James Stanley


A quick 3d-printed light gate

Thu 4 May 2023
Tagged: 3dprinting, electronics

I need to affix a rotary encoder to my oscillating steam engine to measure the crank rotation, so that I can plot pressure-volume diagrams from the real engine to compare to the simulation. Rather than buy a rotary encoder, I decided to make a light gate and slotted disc myself. I haven't done the slotted disc yet, but it will be a pretty trivial 3d print.

I made the light gate using components I already had in the junk box, and it only took a few hours, most of which I spent on trying to get the wrong kind of infrared sensor to work.


(The dark one is the photodiode, the clear one is the LED)

It's just an infrared LED and infrared photodiode facing each other, and a couple of resistors, on a piece of stripboard, inside a 3d-printed housing.
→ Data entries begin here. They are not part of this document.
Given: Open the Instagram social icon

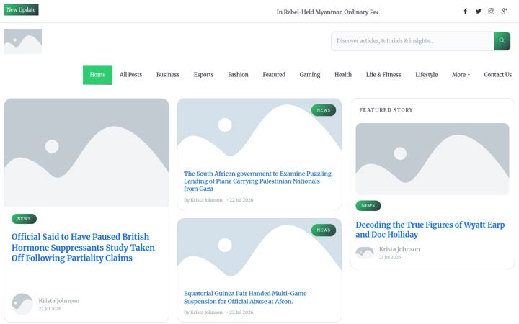Looking at the screenshot, I should pyautogui.click(x=491, y=12).
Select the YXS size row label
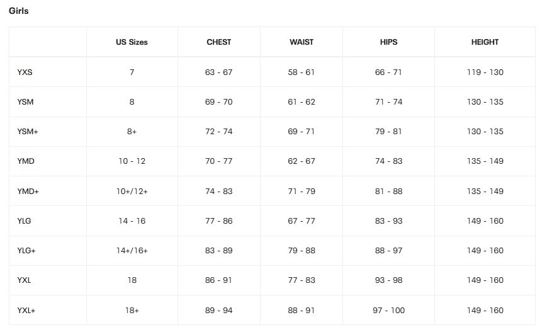This screenshot has height=332, width=542. (25, 72)
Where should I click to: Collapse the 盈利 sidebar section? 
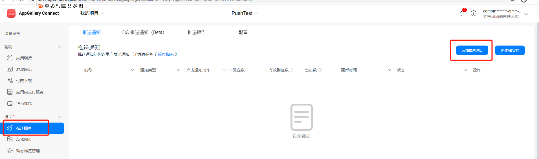[x=60, y=47]
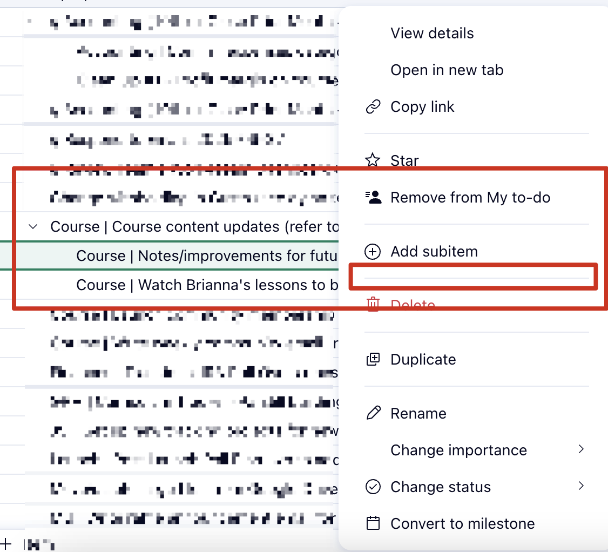
Task: Choose Change importance menu entry
Action: tap(458, 450)
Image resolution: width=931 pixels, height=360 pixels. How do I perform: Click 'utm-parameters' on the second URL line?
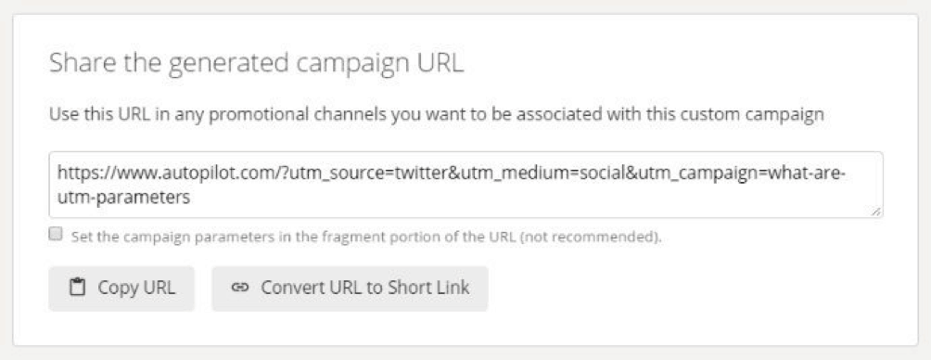[123, 198]
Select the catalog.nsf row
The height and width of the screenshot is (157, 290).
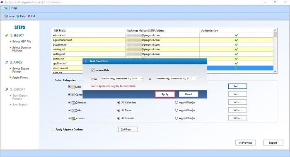[163, 49]
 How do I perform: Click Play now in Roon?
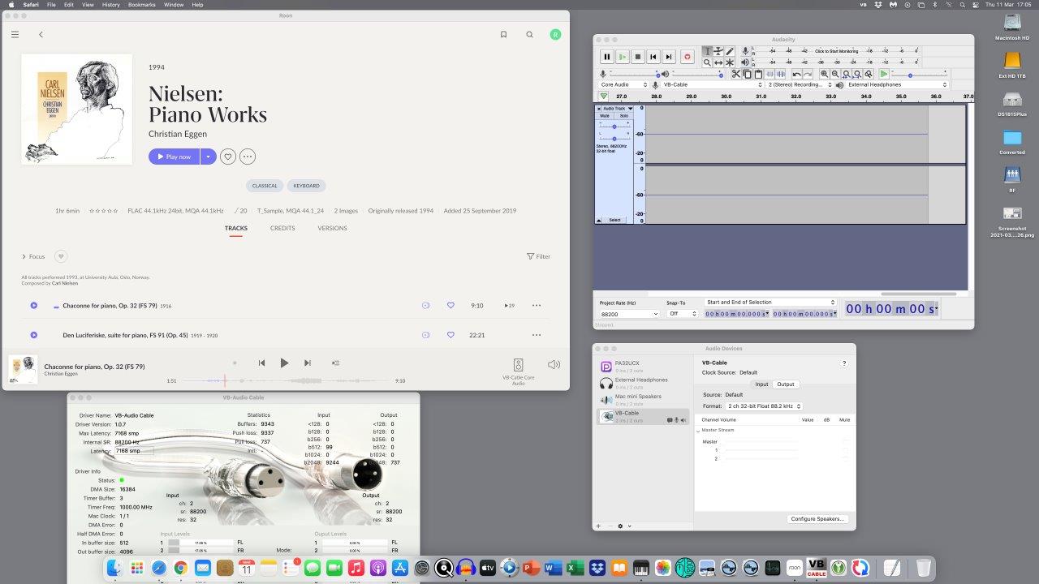tap(174, 156)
The slotted disc will run in the gap between the LED and the photodiode so that it intermittently blocks the light path, which allows me to count the pulses to work out the angle the crank has rotated at any given time.

The mounting holes on the plastic housing will eventually be used to screw the sensor to a piece of material that will hold it in place near the engine.
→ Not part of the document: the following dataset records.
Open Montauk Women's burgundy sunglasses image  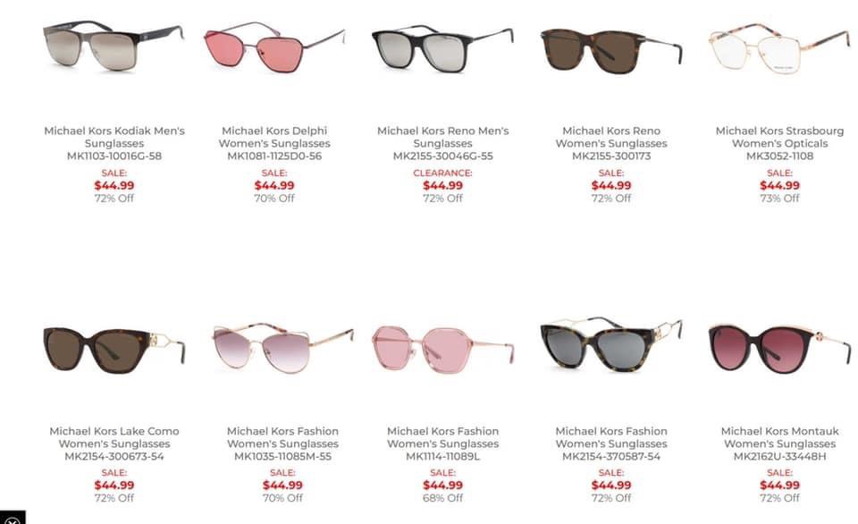click(x=779, y=349)
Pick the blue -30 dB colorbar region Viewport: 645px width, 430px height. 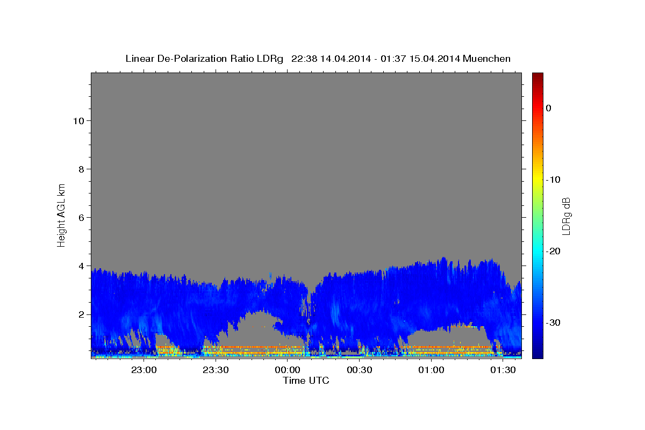[538, 323]
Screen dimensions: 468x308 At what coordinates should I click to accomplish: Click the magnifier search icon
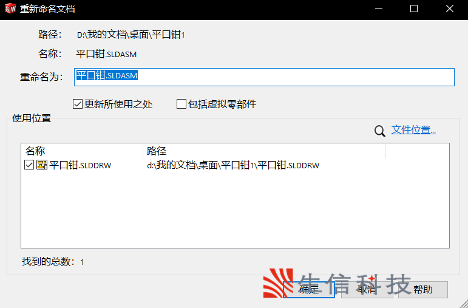380,131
There is a small amount of strain relief on the cable when the PCB is screwed down, you can see in this CAD screenshot:

As the PCB is screwed down ("up" in the pic), it clamps the cable into the housing.

The IR LED is powered by 5v and has a 510 Ohm current-limiting resistor. The photodiode has 5v applied to the positive side, and the negative side is the "signal" output. The signal is pulled to ground with a 680 KOhm resistor. This signal pin goes to a digital input pin on the Arduino.
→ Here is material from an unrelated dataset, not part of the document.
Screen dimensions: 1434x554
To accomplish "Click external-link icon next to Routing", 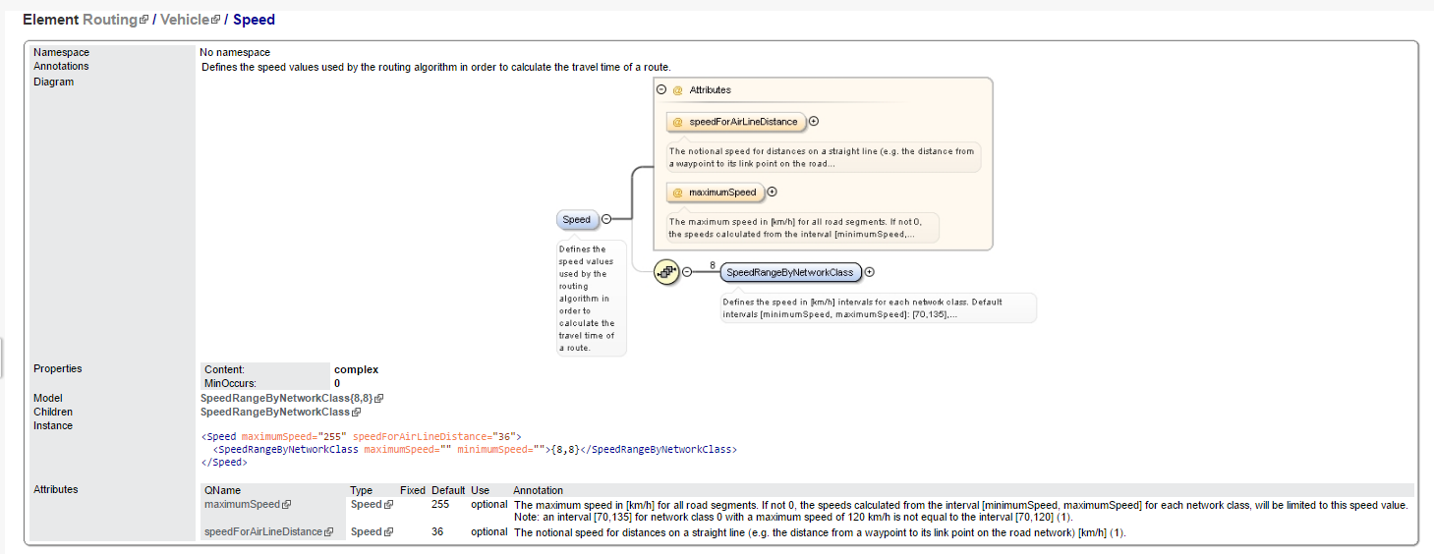I will pos(143,21).
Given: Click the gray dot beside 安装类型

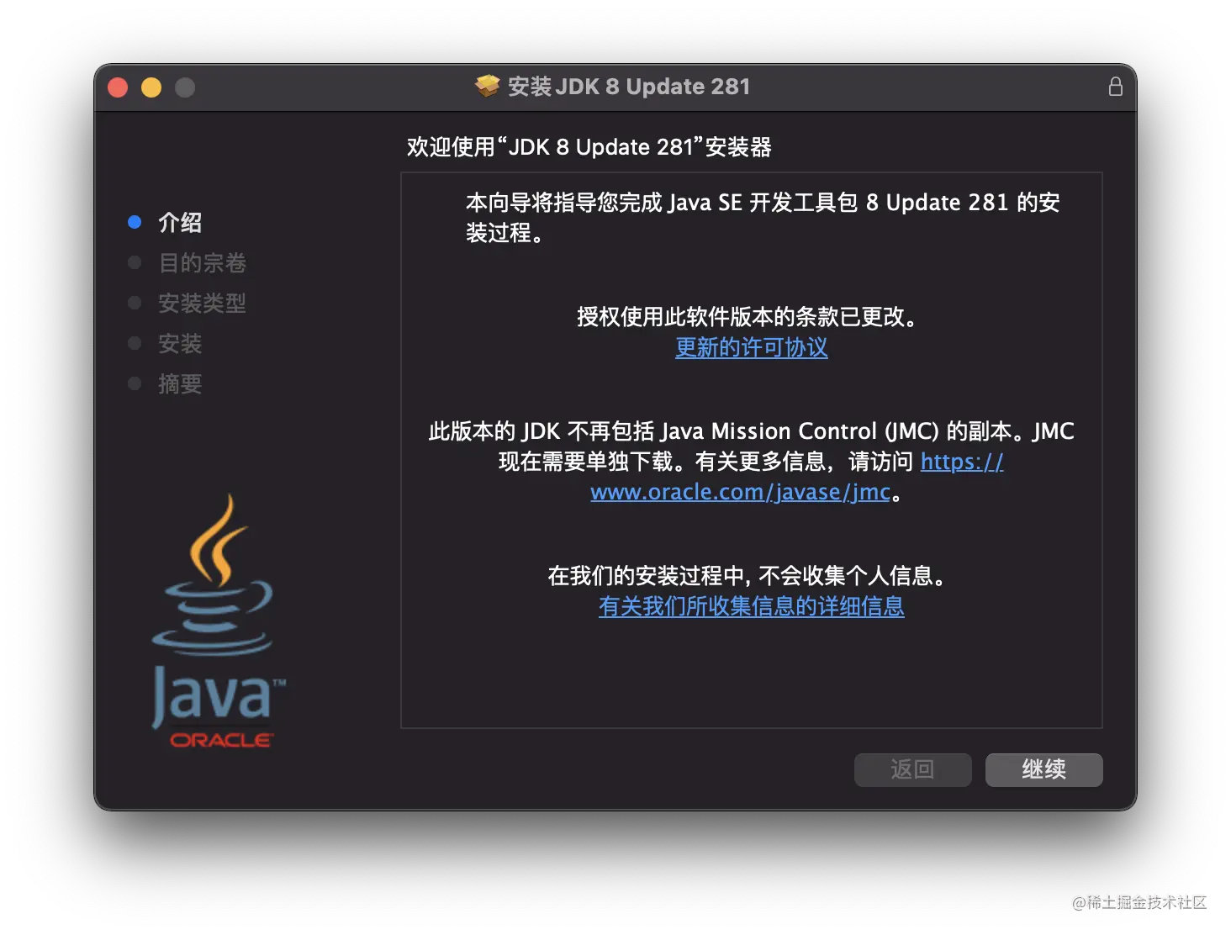Looking at the screenshot, I should coord(135,302).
At first I thought I was going to have to use an analogue input and manually configure a threshold value to distinguish "light" and "dark" readings, but the voltage difference between light and dark is almost the entire 0v to 5v range, so it works plenty well enough connected to a digital input.

Some of the schematics available online involve using the photodiode to control a transistor to provide 5v to the microcontroller, but I found this not to be necessary. Probably I am in the easy case because my LED is so close to my photodiode; if you were trying to receive instructions from a television remote control from the other side of the room you would get much less signal. The method I ended up using is from an IR Photogate Instructable.

What didn't work was to use one of these "infrared receivers":

These detect infrared sources that switch on and off at 38 kHz, and the output goes low when it detects a 38 kHz signal and high when it doesn't. I thought this would be easier than using a photodiode (even though I need to make a 38 kHz signal instead of a solid light source) as I thought the photodiode would be too analogue and annoying. The issue I found with the "infrared receiver" is that the output seems to go high again after about half a second, even if the 38 kHz signal remains present. I guess these things are intended to be used for brief bursts of communication, which will involve the 38 kHz signal rapidly appearing and disappearing. Using the photodiode turned out to be easier.

From some testing by sticking a piece of paper in the gap between the LED and the photodiode, I think this is going to work nicely.